Catalog description Application of formal methods to discrete analysis—mathematical induction, the correctness of algorithms, relations and functions, combinatorics, analysis of algorithms. Application of formal methods to the modeling of discrete structures of computer science—graphs, binary trees.
Objective As this course is a continuation of Math 220 the objective is the same. Specifically, the philosophy of this course is expressed well by Robin Milner, the 1992 Turing Award winner, in an interview printed in Communications of the ACM , January, 1993:
The best thing to do, whether you’re of a theoretical or a practical bent, is to treat the subject as neither purely theoretical or purely practical. The worst thing you can do is to follow your bent, which would probably be on one of those sides, and ignore the other side. The whole richness of the subject comes from the interplay between practice and theory.

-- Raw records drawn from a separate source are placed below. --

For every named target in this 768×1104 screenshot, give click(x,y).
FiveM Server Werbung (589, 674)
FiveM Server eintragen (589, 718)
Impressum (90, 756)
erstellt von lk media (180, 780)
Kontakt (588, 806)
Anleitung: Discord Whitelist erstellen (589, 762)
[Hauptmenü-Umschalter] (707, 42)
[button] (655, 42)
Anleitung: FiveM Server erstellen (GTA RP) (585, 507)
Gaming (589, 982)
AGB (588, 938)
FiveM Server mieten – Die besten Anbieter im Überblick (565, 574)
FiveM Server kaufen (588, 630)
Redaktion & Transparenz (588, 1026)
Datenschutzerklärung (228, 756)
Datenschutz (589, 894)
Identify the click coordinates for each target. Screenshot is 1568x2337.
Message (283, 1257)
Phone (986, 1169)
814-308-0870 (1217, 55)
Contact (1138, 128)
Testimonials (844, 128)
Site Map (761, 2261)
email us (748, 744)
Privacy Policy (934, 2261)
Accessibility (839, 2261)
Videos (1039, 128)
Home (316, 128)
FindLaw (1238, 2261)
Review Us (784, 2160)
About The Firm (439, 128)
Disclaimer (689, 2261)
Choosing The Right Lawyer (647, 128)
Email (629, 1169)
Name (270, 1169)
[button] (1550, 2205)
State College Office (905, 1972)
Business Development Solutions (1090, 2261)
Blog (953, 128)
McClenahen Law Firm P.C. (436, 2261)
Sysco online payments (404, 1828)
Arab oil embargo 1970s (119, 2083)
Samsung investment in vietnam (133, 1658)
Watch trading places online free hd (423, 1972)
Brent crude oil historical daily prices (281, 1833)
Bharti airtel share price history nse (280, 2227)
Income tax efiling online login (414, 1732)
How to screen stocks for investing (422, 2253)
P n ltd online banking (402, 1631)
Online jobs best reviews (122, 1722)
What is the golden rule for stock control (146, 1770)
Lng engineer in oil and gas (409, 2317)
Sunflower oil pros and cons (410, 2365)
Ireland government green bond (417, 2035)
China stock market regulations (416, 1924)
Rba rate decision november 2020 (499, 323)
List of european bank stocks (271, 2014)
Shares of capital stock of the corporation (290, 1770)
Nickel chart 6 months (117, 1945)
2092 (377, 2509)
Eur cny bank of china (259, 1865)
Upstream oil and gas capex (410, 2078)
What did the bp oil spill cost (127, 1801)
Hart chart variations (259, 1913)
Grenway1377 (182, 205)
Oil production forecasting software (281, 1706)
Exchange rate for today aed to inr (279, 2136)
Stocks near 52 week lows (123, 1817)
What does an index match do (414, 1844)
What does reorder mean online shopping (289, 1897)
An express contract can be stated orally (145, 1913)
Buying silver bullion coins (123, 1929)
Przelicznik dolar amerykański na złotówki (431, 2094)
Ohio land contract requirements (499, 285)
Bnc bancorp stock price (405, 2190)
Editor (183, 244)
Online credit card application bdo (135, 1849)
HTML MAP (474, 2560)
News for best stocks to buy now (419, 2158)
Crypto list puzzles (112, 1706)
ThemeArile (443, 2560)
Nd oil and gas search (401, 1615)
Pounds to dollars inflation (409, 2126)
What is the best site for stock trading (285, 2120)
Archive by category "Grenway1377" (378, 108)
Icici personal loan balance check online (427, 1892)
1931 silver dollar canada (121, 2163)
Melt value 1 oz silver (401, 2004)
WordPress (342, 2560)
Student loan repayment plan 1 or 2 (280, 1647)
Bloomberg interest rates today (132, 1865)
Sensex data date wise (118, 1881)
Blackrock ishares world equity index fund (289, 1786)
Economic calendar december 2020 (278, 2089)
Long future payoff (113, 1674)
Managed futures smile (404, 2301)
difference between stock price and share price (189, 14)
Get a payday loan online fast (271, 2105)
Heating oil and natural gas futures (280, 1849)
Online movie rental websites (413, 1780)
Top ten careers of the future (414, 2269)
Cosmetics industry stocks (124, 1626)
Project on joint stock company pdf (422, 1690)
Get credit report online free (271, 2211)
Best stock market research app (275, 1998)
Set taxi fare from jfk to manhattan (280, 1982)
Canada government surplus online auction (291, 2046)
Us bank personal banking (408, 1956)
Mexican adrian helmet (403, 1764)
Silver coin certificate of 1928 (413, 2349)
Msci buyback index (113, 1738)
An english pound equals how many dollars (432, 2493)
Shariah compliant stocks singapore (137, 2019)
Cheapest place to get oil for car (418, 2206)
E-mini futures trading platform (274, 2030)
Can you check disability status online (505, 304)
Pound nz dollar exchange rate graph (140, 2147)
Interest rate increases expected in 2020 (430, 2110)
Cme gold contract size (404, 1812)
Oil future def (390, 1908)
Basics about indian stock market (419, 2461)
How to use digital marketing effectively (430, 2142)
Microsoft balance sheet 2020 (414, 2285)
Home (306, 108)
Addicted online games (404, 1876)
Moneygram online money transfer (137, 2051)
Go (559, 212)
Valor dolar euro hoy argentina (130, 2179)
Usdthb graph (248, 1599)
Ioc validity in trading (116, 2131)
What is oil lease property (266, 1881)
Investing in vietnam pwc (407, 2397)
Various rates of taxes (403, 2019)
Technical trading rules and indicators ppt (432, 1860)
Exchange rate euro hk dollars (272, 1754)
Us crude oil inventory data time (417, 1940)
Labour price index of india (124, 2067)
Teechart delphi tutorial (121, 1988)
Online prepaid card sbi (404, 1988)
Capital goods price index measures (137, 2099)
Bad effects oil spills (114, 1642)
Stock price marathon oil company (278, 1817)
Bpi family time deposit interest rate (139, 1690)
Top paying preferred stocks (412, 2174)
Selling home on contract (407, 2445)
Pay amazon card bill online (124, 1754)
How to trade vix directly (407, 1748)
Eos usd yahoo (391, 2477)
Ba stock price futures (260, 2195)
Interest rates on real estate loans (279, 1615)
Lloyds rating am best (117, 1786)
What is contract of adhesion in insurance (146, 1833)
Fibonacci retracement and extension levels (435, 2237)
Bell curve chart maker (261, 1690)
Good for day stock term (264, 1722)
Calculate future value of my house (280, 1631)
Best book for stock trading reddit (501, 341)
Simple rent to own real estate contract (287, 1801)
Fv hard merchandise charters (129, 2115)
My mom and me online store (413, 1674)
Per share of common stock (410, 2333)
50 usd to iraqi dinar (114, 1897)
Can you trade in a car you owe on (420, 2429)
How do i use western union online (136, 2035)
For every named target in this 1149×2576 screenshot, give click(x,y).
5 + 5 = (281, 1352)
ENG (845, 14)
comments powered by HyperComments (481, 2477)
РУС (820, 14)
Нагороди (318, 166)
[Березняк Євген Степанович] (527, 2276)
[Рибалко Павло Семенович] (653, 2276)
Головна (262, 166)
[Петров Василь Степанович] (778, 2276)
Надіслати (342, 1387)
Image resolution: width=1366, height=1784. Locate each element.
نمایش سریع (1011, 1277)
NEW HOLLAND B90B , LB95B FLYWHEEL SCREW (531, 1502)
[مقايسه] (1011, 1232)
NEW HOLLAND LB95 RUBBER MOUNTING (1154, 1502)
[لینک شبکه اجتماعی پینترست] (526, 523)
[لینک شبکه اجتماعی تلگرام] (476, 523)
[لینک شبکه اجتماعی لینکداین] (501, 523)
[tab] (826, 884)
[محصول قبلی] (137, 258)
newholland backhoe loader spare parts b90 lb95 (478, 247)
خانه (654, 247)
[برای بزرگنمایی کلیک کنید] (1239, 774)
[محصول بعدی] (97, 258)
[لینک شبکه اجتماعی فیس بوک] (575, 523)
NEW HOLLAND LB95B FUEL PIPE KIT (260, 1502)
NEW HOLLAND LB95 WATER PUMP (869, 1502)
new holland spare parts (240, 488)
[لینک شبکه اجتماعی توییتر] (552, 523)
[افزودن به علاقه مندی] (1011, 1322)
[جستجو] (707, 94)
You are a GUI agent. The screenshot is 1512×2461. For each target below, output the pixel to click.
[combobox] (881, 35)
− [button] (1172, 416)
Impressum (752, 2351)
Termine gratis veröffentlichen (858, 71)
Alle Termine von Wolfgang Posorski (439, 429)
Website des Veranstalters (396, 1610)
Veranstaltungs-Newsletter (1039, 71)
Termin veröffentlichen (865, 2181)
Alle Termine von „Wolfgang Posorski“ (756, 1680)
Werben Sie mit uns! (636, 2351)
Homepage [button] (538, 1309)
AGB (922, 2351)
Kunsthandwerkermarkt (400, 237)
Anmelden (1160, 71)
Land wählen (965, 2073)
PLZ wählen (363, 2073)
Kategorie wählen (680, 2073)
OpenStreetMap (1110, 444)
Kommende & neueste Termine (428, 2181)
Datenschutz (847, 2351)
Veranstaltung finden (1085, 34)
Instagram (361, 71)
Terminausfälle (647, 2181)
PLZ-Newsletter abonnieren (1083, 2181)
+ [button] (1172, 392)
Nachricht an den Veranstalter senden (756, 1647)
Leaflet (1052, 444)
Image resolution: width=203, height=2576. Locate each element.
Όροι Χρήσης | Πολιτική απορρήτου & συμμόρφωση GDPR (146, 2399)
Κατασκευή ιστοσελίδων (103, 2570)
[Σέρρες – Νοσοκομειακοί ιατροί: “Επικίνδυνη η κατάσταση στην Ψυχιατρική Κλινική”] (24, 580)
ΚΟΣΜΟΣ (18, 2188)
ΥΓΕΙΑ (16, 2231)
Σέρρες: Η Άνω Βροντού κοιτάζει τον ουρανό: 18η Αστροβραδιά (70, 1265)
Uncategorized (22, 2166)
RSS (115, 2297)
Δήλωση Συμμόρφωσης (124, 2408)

Many will pretty soon find themselves ignoring one of those components because they will naturally become very applications oriented or very basic-research oriented. But the longer we can keep the link between the theoretical frontier and the practical frontier, the better the whole thing will be. We should encourage the next generation to respect that link. If you don’t respect that, you lose a whole degree of freedom in the interest of the subject.
Both mathematics and computer science are based on logic as a tool to establish truth through various techniques of proof. The objective of this course is for us to learn formal logic as a theoretical foundation and its application to topics in discrete mathematics and computer science.